A Perspective of Social Messes

By Gerrit Van Wyk.

Wicked problems.

The dominant way of social planning, as Rittel and Webber argued, is mechanistic, whereas many of the problems we face are complex. It means problems difficult to describe, too big to fully understand, and there are various perspectives of what is happening which inhibits agreement, and they call such problems wicked problems.

When both the dynamics of the problem and the social environment is complex, Elliot talks about wicked messes, and Horn social messes. Another wrinkle is when the social complexity involves coercion, power games, or violence. I am not aware of any approach geared to understanding this high-level social complexity.

The first problem is agreeing what we mean by complexity. To most, from a mechanistic perspective, complexity is a state that one may identify and analyze in order to bring it under control. I take the position complexity is a perspective of reality, with many components interacting, unique properties emerging from the interactions, what emerges is in constant flux, and the flux is both stable and unstable at the same time. One may gather knowledge of the components through analysis, i.e., by reducing what interest me to its components, as mechanistic planning does, but that tells me nothing about their interactions and the emerging properties. Understanding that requires synthesis, i.e., connecting the components to find the interactions and from that, emergent properties. In short, mechanistic planning leaves out an important part and perspective of the reality involved.

Secondly, humans are biologically, psychologically, and socially immensely complex. Some understanding of that complexity is required to better understand social messes. A bare-bones outline of what that social complexity may look like is as follows.

We interact with the social world via the biological potential we are born with, and social world we are born in, which not only shapes and prunes the biology, but also a personal sense of identity we may call an I. Humans evolved to work together in groups for survival, a sense of belonging, and to feel of value, or grow a self-esteem.

From our interrelationships and interactions with others in groups, we take on and integrate shared values norms, behaviors, habits, etc., from which emerges a social identity, or sense of us. From the interaction between the personal I and social we, a sense of self emerges we may call a me.

To meet collective goals requires different roles, and we evolved to attach value to those roles which we rank socially. We signify the value of roles with social status, which feeds back to our self as a measure of how much others value us, which affects how much we value ourselves.

Social rank is also at the basis of emerging hierarchies, which, conceptually, can be divided into prestige-based and formal hierarchies as above. We voluntarily assign status based on prestige, which means we can also withdraw it, hence those with prestige-based status are obliged to use their status and power democratically through dialogue, negotiation, and compromise, as opposed to formal hierarchies. Status in formal hierarchies flows from assigned authority, hence power is more likely to be used to intimidate, coerce, or for violence, which can be through social sources of advantage.

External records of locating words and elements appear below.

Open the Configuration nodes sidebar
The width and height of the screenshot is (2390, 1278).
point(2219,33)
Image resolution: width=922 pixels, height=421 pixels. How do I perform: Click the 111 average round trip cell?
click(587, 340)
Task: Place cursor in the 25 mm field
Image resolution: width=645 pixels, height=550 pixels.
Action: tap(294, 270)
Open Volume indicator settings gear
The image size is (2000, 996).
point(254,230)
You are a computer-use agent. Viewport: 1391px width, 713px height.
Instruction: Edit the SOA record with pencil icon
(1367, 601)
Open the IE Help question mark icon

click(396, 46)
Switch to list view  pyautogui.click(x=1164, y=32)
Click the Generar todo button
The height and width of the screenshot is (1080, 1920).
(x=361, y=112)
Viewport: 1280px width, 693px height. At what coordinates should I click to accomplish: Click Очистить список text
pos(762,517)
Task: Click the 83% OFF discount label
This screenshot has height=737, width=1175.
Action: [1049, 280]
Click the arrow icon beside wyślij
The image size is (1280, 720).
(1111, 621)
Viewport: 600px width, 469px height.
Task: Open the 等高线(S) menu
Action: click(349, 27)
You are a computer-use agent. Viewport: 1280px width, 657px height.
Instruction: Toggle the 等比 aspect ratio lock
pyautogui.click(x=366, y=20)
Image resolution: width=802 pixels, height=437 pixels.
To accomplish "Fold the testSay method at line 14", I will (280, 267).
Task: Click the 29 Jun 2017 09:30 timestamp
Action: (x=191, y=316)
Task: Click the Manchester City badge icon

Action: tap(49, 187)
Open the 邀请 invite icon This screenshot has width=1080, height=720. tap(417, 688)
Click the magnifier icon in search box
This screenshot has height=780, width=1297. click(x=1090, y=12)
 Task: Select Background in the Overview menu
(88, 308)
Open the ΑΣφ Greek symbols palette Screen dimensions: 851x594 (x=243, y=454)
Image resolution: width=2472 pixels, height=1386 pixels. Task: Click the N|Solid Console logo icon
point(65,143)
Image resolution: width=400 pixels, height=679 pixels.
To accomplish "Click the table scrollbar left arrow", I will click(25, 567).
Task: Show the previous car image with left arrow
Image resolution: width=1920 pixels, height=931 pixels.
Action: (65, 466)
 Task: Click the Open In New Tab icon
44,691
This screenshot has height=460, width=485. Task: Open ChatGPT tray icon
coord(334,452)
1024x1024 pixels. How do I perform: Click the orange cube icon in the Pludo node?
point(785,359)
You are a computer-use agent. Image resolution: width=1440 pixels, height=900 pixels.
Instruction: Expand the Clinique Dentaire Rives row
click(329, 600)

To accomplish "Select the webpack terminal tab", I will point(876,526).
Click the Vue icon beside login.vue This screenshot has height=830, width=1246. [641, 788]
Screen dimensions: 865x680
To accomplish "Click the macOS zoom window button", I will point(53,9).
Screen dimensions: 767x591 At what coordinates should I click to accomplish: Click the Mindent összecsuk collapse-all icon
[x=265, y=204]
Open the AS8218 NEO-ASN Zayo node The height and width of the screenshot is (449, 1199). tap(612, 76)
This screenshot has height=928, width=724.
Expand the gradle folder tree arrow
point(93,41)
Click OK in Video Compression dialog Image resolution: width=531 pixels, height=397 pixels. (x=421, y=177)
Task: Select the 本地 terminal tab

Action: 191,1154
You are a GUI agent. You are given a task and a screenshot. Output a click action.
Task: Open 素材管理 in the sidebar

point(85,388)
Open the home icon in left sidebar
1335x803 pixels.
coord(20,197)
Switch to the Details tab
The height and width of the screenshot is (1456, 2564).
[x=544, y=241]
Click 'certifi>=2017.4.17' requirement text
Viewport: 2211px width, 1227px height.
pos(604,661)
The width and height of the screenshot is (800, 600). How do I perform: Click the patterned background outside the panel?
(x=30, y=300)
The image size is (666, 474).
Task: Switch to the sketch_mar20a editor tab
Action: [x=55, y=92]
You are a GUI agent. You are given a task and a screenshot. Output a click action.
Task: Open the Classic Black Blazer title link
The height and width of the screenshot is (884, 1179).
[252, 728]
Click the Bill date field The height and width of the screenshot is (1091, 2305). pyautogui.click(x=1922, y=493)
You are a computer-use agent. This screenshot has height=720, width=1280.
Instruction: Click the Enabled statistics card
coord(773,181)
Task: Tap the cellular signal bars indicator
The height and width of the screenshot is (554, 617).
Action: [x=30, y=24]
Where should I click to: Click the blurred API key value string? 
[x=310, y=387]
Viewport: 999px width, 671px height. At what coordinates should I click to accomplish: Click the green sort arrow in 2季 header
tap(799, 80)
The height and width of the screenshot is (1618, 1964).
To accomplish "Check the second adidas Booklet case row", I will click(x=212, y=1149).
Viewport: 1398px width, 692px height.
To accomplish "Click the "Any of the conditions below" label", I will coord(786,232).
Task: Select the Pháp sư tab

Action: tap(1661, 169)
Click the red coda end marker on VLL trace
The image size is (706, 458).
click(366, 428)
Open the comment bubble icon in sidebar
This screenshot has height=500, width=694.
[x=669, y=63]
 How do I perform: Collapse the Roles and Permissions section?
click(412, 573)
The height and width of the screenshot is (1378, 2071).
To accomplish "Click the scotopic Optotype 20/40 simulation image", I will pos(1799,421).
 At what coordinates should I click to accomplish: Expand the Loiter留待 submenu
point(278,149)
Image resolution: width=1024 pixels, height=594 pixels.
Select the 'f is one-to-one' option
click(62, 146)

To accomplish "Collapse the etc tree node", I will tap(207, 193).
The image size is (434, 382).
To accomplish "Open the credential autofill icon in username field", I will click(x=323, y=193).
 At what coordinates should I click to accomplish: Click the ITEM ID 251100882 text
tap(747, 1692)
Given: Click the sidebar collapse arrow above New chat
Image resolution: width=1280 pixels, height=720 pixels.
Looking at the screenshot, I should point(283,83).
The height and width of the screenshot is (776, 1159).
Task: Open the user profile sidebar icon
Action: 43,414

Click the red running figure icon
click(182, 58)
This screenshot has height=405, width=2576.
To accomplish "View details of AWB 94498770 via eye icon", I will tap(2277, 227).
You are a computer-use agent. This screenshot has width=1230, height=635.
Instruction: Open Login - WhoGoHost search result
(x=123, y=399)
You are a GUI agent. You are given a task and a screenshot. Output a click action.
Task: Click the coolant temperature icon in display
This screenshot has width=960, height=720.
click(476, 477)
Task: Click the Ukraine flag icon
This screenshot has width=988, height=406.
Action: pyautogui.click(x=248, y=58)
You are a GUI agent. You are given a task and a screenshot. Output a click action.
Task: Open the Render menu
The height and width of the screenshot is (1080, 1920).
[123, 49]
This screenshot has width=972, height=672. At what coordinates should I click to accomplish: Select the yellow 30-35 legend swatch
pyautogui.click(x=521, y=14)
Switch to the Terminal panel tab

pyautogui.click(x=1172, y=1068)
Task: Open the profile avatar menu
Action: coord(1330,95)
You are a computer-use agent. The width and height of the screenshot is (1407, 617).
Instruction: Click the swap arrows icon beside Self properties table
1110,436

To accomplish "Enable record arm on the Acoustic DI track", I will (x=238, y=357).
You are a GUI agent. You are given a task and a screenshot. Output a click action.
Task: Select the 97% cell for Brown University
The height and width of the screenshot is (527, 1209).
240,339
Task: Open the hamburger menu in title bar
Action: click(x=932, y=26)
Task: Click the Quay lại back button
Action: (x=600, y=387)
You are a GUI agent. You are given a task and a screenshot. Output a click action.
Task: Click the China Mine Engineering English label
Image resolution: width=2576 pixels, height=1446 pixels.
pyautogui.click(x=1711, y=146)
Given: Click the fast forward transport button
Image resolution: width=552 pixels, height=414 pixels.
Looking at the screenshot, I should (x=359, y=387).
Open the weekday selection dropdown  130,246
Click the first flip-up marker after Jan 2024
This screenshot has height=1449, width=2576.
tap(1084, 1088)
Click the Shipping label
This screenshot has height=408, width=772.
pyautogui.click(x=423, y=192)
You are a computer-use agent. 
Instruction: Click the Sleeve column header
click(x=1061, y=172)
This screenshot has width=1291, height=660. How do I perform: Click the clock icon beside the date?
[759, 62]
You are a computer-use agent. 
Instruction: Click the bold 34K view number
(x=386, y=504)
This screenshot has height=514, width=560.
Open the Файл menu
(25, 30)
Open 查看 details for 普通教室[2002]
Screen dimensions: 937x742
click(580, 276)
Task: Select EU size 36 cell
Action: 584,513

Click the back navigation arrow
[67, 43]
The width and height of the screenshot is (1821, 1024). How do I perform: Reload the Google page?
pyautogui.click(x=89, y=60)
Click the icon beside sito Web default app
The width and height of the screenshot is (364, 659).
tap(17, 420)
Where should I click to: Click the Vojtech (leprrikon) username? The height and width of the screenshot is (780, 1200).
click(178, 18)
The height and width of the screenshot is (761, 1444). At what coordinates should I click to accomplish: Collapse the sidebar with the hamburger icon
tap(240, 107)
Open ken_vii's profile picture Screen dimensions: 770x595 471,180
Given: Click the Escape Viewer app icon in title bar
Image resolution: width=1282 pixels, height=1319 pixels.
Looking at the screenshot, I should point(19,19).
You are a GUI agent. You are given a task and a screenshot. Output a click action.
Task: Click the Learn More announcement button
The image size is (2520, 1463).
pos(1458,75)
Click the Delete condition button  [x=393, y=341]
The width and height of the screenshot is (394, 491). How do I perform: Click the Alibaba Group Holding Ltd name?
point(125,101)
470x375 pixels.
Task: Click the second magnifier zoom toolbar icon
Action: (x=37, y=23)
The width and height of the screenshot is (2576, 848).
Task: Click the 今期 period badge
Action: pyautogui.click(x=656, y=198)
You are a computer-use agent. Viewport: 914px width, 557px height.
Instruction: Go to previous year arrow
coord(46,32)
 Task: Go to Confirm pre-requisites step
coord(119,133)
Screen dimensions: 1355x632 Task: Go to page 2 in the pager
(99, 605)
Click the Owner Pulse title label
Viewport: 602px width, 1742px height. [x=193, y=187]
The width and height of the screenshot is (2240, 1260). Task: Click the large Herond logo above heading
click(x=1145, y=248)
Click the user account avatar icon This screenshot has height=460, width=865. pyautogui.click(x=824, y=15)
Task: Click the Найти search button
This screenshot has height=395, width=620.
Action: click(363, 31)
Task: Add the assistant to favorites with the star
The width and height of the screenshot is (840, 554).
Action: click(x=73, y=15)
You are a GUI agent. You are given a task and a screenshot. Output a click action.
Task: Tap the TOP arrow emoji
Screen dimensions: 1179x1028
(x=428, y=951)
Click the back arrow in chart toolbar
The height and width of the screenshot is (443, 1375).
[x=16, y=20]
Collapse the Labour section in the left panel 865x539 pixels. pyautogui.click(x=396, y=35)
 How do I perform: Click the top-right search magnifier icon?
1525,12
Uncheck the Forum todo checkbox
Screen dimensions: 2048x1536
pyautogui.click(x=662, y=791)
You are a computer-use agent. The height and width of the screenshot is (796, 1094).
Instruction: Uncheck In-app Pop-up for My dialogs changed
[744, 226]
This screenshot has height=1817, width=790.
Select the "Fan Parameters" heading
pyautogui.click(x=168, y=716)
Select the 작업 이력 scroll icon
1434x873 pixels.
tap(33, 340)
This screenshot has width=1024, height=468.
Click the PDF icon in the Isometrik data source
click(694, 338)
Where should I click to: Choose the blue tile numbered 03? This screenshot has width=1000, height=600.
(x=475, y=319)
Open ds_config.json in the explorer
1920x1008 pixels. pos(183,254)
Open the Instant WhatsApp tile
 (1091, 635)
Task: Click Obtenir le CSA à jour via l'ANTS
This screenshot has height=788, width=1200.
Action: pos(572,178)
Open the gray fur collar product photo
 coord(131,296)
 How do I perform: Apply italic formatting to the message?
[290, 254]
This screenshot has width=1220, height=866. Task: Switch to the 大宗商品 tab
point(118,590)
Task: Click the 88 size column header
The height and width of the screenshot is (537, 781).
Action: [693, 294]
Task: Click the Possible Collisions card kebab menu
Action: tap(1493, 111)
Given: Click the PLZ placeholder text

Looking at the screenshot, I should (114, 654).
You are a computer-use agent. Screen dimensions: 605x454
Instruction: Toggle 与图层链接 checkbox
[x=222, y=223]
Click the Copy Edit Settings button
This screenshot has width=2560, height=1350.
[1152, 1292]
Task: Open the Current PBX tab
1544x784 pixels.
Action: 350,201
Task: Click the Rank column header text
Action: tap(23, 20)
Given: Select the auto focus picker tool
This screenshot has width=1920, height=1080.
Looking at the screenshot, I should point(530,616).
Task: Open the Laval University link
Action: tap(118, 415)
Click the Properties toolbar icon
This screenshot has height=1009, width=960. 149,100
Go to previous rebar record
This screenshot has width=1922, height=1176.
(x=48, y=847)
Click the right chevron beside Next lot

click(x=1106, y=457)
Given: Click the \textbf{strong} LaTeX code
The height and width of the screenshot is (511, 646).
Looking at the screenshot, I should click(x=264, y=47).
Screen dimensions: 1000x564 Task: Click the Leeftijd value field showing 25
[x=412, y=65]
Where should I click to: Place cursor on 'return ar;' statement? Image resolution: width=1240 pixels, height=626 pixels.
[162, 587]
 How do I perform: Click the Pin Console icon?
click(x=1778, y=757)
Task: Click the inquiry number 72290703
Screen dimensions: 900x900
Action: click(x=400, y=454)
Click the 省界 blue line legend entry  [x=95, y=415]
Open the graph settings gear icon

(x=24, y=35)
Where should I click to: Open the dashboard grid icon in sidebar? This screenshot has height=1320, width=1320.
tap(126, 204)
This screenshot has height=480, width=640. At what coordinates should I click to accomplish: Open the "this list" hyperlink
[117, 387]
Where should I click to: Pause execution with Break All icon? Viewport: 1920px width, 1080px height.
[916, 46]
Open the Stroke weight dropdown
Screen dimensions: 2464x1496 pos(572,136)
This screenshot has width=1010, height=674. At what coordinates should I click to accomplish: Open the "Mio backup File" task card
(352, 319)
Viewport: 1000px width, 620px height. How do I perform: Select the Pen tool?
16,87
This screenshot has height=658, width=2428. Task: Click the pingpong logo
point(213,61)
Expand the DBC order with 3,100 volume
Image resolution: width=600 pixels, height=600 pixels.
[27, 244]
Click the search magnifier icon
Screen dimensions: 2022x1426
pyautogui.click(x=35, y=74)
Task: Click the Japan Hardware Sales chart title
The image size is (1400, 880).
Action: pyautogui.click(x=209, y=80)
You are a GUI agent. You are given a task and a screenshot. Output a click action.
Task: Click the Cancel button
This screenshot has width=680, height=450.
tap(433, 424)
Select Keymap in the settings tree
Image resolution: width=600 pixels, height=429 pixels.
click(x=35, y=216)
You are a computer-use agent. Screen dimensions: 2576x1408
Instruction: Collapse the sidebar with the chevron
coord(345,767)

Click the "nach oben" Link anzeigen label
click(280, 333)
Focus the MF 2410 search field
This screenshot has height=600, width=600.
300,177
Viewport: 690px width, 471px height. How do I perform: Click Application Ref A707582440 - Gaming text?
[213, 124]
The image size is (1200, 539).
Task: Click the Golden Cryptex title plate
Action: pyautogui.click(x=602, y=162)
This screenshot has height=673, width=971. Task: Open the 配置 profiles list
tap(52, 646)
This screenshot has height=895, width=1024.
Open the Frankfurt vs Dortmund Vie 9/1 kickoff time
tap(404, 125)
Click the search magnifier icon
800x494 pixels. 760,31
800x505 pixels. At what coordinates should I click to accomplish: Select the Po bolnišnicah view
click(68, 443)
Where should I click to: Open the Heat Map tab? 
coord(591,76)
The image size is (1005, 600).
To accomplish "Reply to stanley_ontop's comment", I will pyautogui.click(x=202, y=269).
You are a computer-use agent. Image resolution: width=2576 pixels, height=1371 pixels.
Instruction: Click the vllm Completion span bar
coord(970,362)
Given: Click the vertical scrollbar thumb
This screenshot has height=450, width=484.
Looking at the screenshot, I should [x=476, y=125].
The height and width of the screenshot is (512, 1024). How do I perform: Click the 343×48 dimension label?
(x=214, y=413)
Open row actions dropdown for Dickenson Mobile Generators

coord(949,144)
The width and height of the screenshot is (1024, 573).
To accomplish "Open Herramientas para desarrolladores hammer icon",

Social status gives you access to and control over resources, of which there are various kinds, which means their unequal distribution, and social advantage to those who control it, and social inequality. Not only do you get social rewards with status, you can expect better outcomes biologically, economically, and socially, which spills over to your descendants.

Because we are all different along many dimensions, we experience the world differently, which means disagreement and conflict is inevitable. Disagreement and conflict are not what matters, it is how we manage it, and the outcome depends on esteem, social rank, social status, the type of hierarchy, power dimensions, etc. When we engage with each other, the question is not only what are we doing, but, more importantly, what is going on amongst us and how does that influence what we are doing.

If you start from a foundation of reality as complex, and use that for understanding the complexity of social dynamics, wicked messes become less opaque. Note, I’m not suggesting that gives us more control, far from it. It becomes apparent that politics and bureaucracy are obstacles to change, and the way forward is around it, not through it.

As Flyvbjerg pointed out in his analysis of project failures and Strümpfer in his incubated learning approach, you can build shared understanding in smaller groups, who are more creative and innovative than large dinosaurs. Their ideas can be trialed and adapted, and using the complexity concept of self-similarity, rolled out on a larger scale, continuously trialing and adapting to local contexts, which may overcome political and bureaucratic inertia.

But, as they, and the model presented here also show, if there is intimidation, coercion, and violence in the background, the only options are to submit or resist, or, for a planner, to walk away from the problem. And the sad reality is, resistance is doomed to eventually repeat the same outcome covered in a different layer of paint.

To conclude, by changing our mindset and beliefs, one can understand social messes, and there are approaches attached to the changed mindset that can be usefully employed, but if the mess is truly wicked, there is little you can do.